Tag Archives: data profiling
First off, let me get one thing off my chest. If you don’t pay close attention to your data, throughout the application consolidation or migration process, you are almost guaranteed delays and budget overruns. Data consolidation and migration is at least 30%-40% of the application go-live effort. We have learned this by helping customers deliver over 1500 projects of this type. What’s worse, if you are not super meticulous about your data, you can be assured to encounter unhappy business stakeholders at the end of this treacherous journey. The users of your new application expect all their business-critical data to be there at the end of the road. All the bells and whistles in your new application will matter naught if the data falls apart. Imagine if you will, students’ transcripts gone missing, or your frequent-flyer balance a 100,000 miles short!

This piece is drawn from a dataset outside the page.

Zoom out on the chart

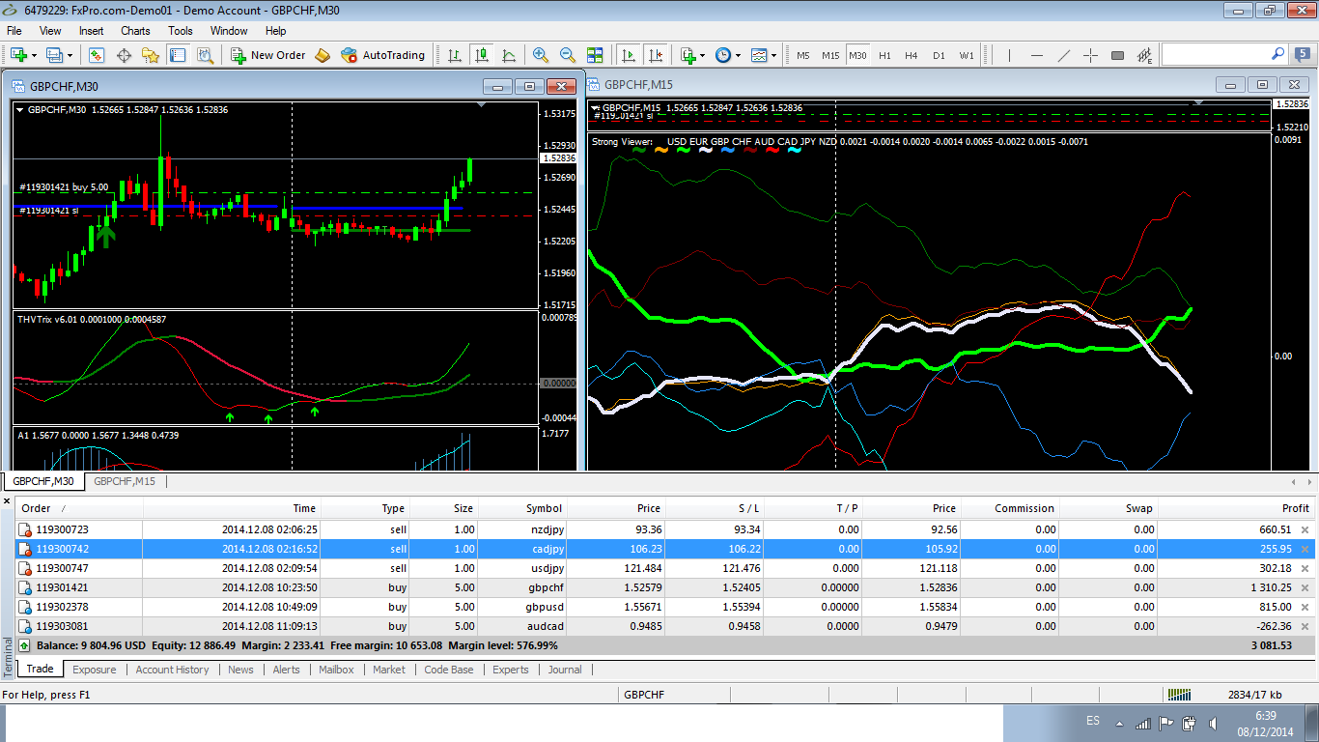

Need I say more? Now, you may already be guessing where I am going with this. That’s right, we are talking about the myths and realities related to your data! Let’s explore a few of these.

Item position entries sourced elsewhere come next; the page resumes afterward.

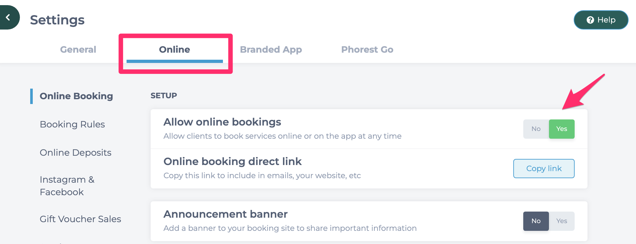Set Announcement banner to No
This screenshot has width=636, height=244.
tap(536, 221)
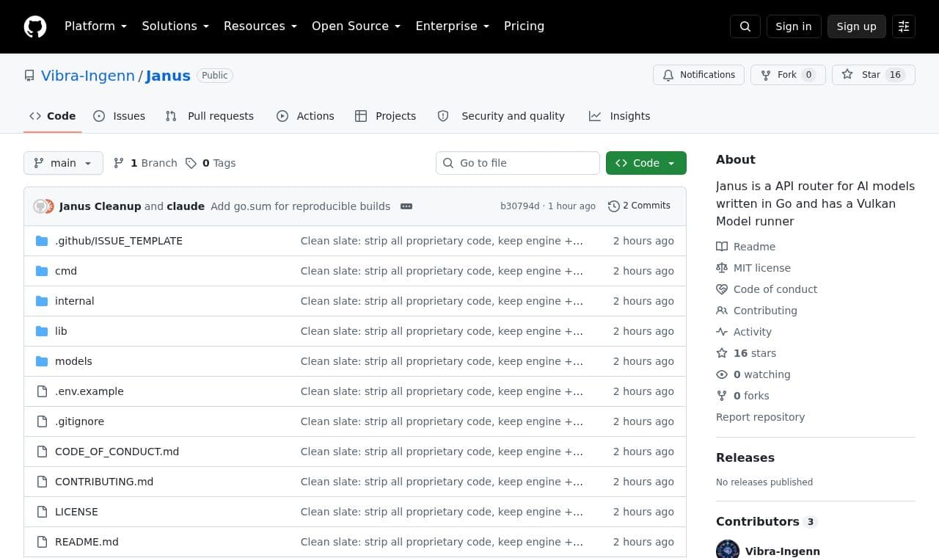The width and height of the screenshot is (939, 558).
Task: Click the Vibra-Ingenn contributor avatar
Action: click(728, 551)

Myth #1: All my data is there.
Reality #1: It may be there… But can you get it? if you want to find, access and move out all the data from your legacy systems, you must have a good set of connectivity tools to easily and automatically find, access and extract the data from your source systems. You don’t want to hand-code this for each source. Ouch!
Myth #2: I can just move my data from point A to point B.

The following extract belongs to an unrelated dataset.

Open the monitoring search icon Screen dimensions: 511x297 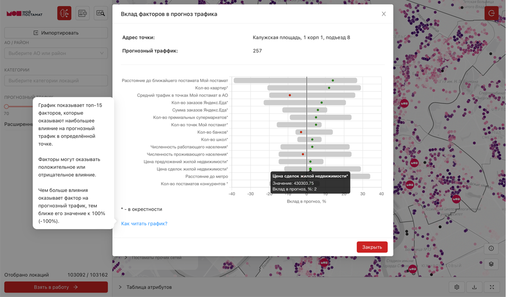[x=101, y=13]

Reality #2: You can try that approach if you want. However you might not be happy with the results. Reality is that there can be significant gaps and format mismatches between the data in your legacy system and the data required by your new application. Additionally you will likely need to assemble data from disparate systems. You need sophisticated tools to profile, assemble and transform your legacy data so that it is purpose-fit for your new application.
Myth #3: All my data is clean.
Reality #3: It’s not. And here is a tip: better profile, scrub and cleanse your data before you migrate it. You don’t want to put a shiny new application on top of questionable data . In other words let’s get a fresh start on the data in your new application!
Myth #4: All my data will move over as expected
Reality #4: It will not. Any time you move and transform large sets of data, there is room for logical or operational errors and surprises. The best way to avoid this is to automatically validate that your data has moved over as intended.
Myth #5: It’s a one-time effort.
Reality #5: ‘Load and explode’ is formula for disaster. Our proven methodology recommends you first prototype your migration path and identify a small subset of the data to move over. Then test it, tweak your model, try it again and gradually expand. More importantly, your application architecture should not be a one-time effort. It is work in progress and really an ongoing journey. Regardless of where you are on this journey, we recommend paying close attention to managing your application’s data foundation.
As you can see, there is a multitude of data issues that can plague an application consolidation or migration project and lead to its doom. These potential challenges are not always recognized and understood early on. This perception gap is a root-cause of project failure. This is why we are excited to host Philip Russom, of TDWI, in our upcoming webinar to discuss data management best practices and methodologies for application consolidation and migration. If you are undertaking any IT modernization or rationalization project, such as consolidating applications or migrating legacy applications to the cloud or to ‘on-prem’ application, such as SAP, this webinar is a must-see.
So what’s your reality going to be like? Will your project run like a dream or will it escalate into a scary nightmare? Here’s hoping for the former. And also hoping you can join us for this upcoming webinar to learn more:
Webinar with TDWI:
Successful Application Consolidation & Migration: Data Management Best Practices.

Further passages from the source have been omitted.